Internally Braced Shoring
Internally braced shoring systems consist of soldier piles, lagging and internal braces. The internal braces are rakers or struts. Rakers are structural members that diagonally brace the vertical walls by transferring the load to the bottom of the excavation. Struts are placed between the two sides of the excavation so that they brace each other. Internally braced shoring systems can be constructed to depths approaching 100 feet. Internally braced shoring systems are useful when there are property line and utility boundary concerns.
Secant Pile Wall Shoring
Continuous Flight Auger (CFA) equipment is employed to construct a secant pile wall. Simply put, secant piles are overlapping concrete piles that form a strong, watertight barrier. On the first day of drilling, “soft” piles are drilled in predetermined spots. On the following day, “hard” piles are drilled in between the soft piles. These piles actually core into the soft piles on either side of them. The hard piles are made of high strength concrete, and are often reinforced with steel I-beams or cages.
The end result is a continuous intersecting line of concrete piles that can be placed before any excavation is performed.

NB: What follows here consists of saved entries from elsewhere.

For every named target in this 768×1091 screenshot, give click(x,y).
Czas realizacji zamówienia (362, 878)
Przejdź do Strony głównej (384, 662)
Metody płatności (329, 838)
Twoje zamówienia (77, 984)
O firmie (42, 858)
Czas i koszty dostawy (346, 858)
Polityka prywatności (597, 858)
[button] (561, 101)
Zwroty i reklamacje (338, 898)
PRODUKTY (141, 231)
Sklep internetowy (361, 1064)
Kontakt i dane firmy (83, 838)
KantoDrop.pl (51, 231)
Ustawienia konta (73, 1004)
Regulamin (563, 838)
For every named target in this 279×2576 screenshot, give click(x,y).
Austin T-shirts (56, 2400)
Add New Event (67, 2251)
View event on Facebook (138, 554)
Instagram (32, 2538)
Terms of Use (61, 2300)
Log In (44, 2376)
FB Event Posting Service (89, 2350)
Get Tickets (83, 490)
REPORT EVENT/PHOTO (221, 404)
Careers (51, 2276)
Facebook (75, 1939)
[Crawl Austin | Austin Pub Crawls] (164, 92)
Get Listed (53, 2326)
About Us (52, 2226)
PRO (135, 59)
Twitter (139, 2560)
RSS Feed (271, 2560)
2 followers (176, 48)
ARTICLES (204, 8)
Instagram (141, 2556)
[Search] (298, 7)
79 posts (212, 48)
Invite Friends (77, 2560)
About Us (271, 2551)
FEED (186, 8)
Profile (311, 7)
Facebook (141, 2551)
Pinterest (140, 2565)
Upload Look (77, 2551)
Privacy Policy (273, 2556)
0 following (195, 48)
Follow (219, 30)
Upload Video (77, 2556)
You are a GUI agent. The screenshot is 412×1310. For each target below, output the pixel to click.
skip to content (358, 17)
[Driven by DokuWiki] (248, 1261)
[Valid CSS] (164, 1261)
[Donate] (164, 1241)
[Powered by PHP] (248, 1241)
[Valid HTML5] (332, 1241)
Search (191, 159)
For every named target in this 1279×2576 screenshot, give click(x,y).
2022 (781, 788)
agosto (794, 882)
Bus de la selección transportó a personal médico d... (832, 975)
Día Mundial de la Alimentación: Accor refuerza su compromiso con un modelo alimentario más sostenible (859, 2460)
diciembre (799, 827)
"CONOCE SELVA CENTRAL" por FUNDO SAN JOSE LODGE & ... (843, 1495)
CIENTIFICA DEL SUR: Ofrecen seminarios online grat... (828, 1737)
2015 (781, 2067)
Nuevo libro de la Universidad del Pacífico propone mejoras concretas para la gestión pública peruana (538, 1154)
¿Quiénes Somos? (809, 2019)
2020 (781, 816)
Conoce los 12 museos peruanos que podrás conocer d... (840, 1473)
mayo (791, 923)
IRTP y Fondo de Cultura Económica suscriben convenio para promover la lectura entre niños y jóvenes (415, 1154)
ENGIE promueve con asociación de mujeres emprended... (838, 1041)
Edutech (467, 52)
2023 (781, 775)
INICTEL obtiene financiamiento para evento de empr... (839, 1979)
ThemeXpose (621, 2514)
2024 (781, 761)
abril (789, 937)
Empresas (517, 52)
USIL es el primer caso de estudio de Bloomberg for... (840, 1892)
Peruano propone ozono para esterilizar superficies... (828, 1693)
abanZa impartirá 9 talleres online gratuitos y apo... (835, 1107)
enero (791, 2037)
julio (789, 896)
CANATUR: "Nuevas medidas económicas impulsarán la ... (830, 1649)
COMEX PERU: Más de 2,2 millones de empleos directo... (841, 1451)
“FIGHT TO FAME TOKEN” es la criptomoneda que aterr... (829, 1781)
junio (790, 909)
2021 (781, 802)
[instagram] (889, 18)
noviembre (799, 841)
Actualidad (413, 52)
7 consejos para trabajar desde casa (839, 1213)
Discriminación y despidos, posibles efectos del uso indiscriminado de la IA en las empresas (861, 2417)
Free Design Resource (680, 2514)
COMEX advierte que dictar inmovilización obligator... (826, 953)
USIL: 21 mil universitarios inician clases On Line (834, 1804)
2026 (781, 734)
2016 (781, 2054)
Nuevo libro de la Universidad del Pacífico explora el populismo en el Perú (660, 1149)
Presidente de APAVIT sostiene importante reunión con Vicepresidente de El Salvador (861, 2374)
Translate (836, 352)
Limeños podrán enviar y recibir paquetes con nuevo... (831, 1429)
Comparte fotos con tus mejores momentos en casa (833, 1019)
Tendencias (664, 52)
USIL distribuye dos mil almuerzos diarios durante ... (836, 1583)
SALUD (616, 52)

Secant pile walls are frequently constructed in closed shapes to form cofferdams.
Soldier Pile and Tieback Shoring
Tiebacks may be used in conjunction with soldier piles to replace the bracing elements of internally braced shoring systems. Tiebacks are constructed by drilling a small diameter shaft into which a steel reinforcing member is inserted. Grout is then pumped into the shaft surrounding the tieback steel. After curing, the whole assembly is stressed by a hydraulic jack and locked off at specified design loads.
Numerous rows of tiebacks may be required depending on the depth of the excavation. Tieback technology provides for an unlimited depth of excavation. Property and utility lines in close proximity to the excavation can be a concern to horizontal tieback drilling.
Soil Nail Shoring
Similar to tiebacks, soil nails are installed in rows across the excavation’s face. The number of soil nails per row is dependent on earth conditions and design loads. Soil nail shoring systems include steel bars grouted in place with cement. Steel reinforcing mesh is laid over the face of the excavation connecting the steel bars together. 3000-4000 psi concrete is then sprayed over the mesh in the form of shotcrete.
In general, this process is repeated in 4' to 6' intervals until the depth of the excavation is reached. Depending on the types of soil, soil nail shoring systems can be constructed to depths of 100 feet.